1181. À LA PRINCESSE MATHILDE.
Croisset, lundi soir [1 juin 1871].

Vous savez maintenant ce que signifiait mon télégramme, et vous devez comprendre quelle a été mon inquiétude ; c’est encore une amabilité des bons journaux. Je me doutais bien que la nouvelle était fausse et cependant une certaine angoisse m’oppressait. La vue de votre chère écriture m’a enlevé un poids de derrière le cœur.

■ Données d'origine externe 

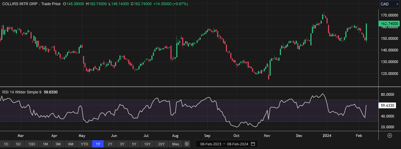Screen dimensions: 401x149
Task: Select the 1D time range
Action: coord(6,144)
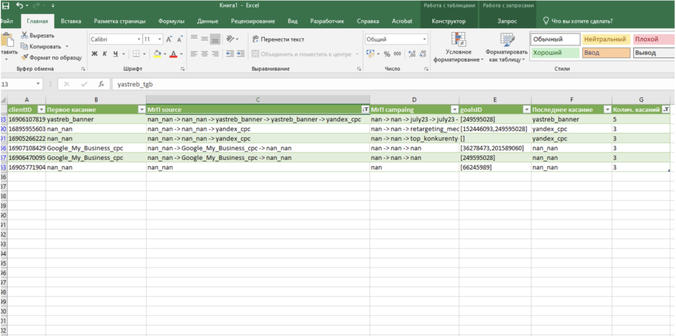
Task: Click the percent style icon
Action: click(387, 54)
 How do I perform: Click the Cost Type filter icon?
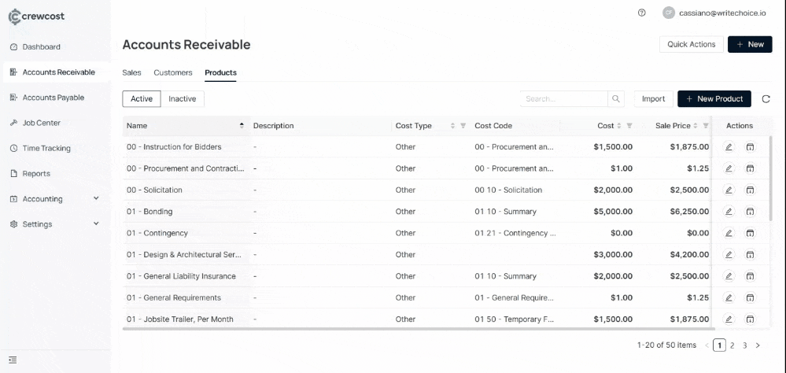click(x=463, y=126)
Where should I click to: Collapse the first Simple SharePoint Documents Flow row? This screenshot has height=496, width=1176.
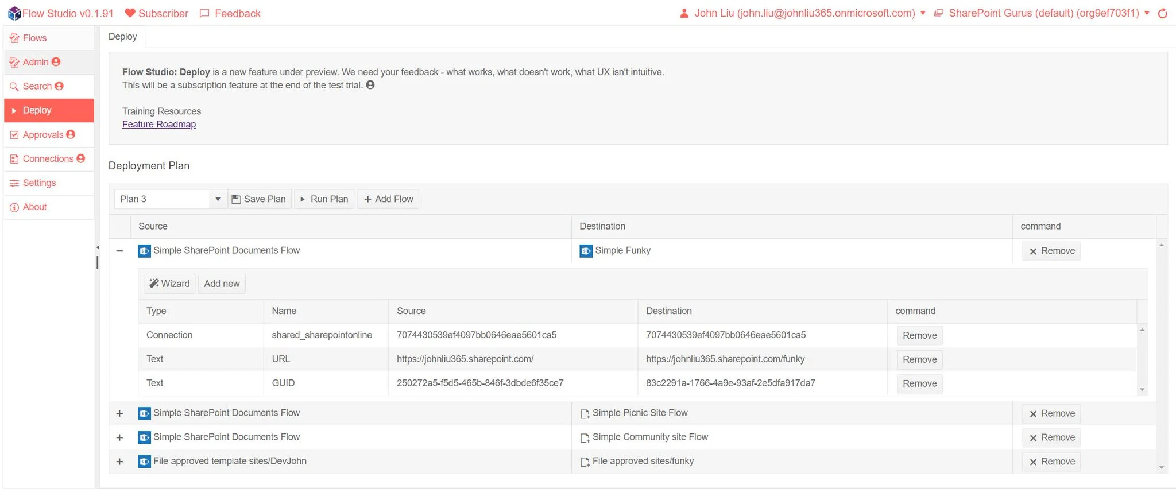coord(119,251)
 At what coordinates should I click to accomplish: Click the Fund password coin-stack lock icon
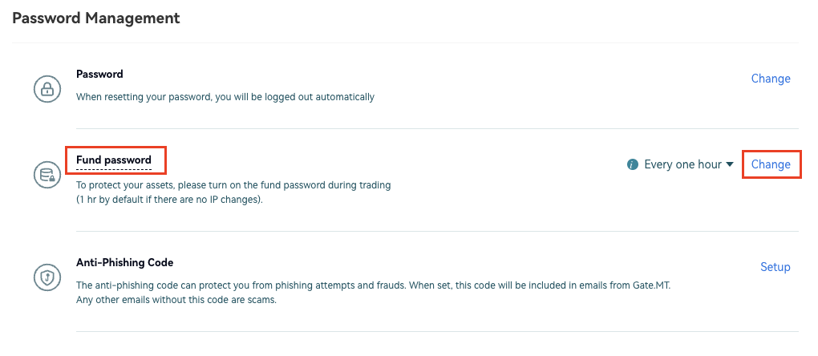click(x=47, y=175)
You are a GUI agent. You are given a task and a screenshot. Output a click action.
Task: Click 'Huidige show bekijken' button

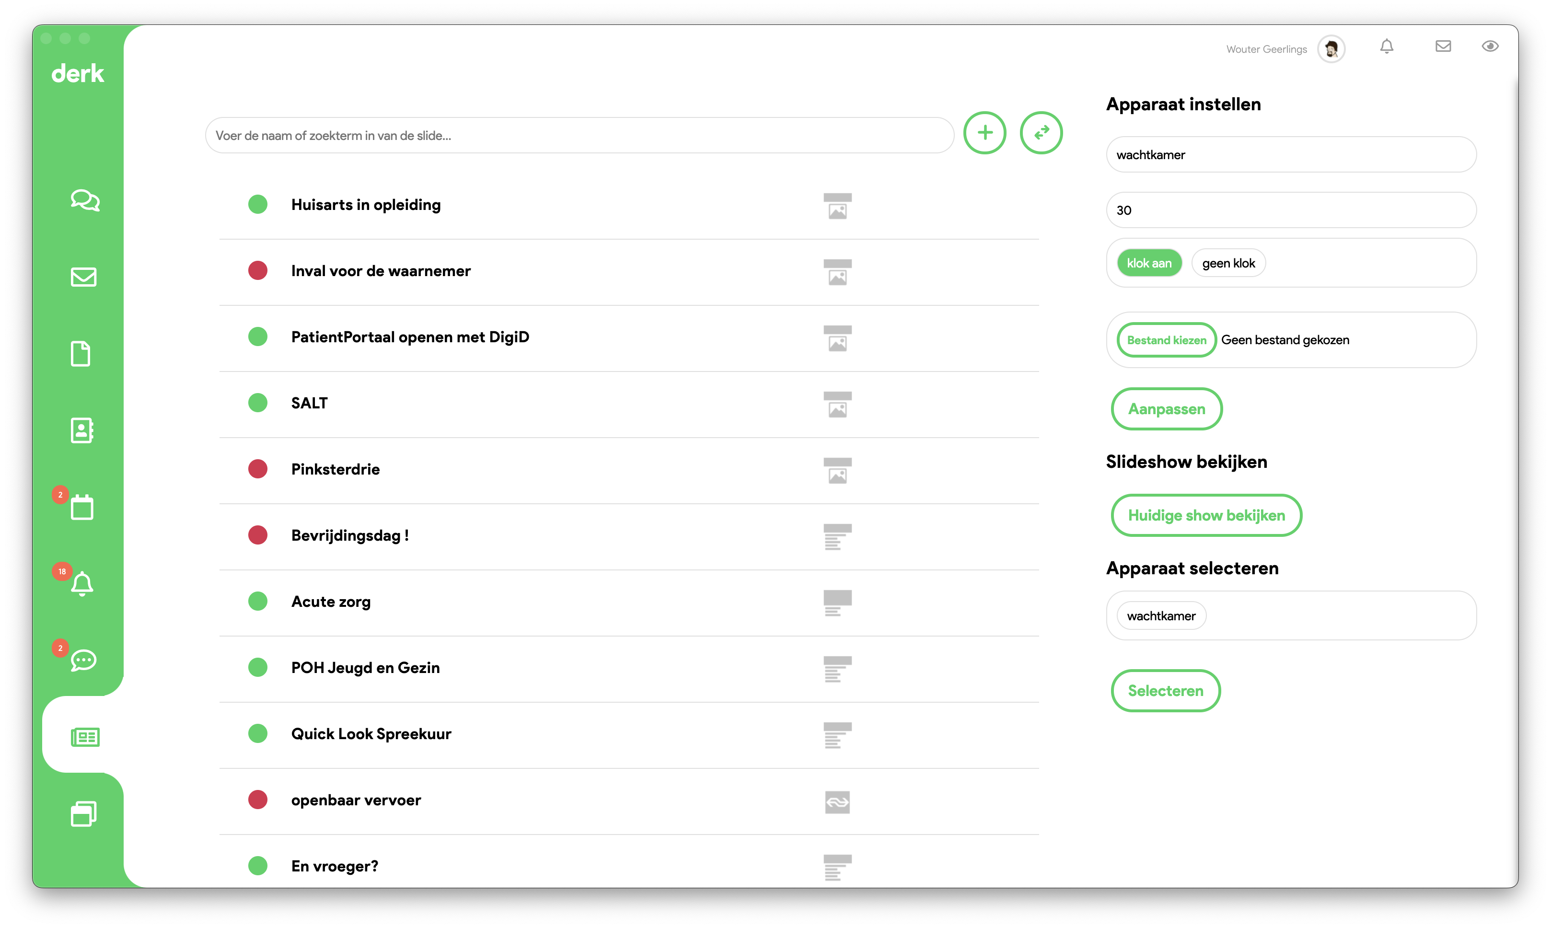(x=1206, y=515)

Eh bien, Princesse, vos sinistres prédictions se trouvent démenties. La Commune de Paris, loin de s’étendre à toute la France, en est à ses dernières convulsions et, dans une huitaine de jours sans doute, on pourra rentrer dans cette ville maudite et adorée. Je n’ai pas envie de la revoir et, d’ici à longtemps probablement, les séjours que j’y ferai seront courts. J’ai bien envie de rendre mon petit logis à son propriétaire. Le voisinage de la rue de Courcelles me sera si pénible ! Mais d’ici au mois de janvier qui sait ce qui arrivera ?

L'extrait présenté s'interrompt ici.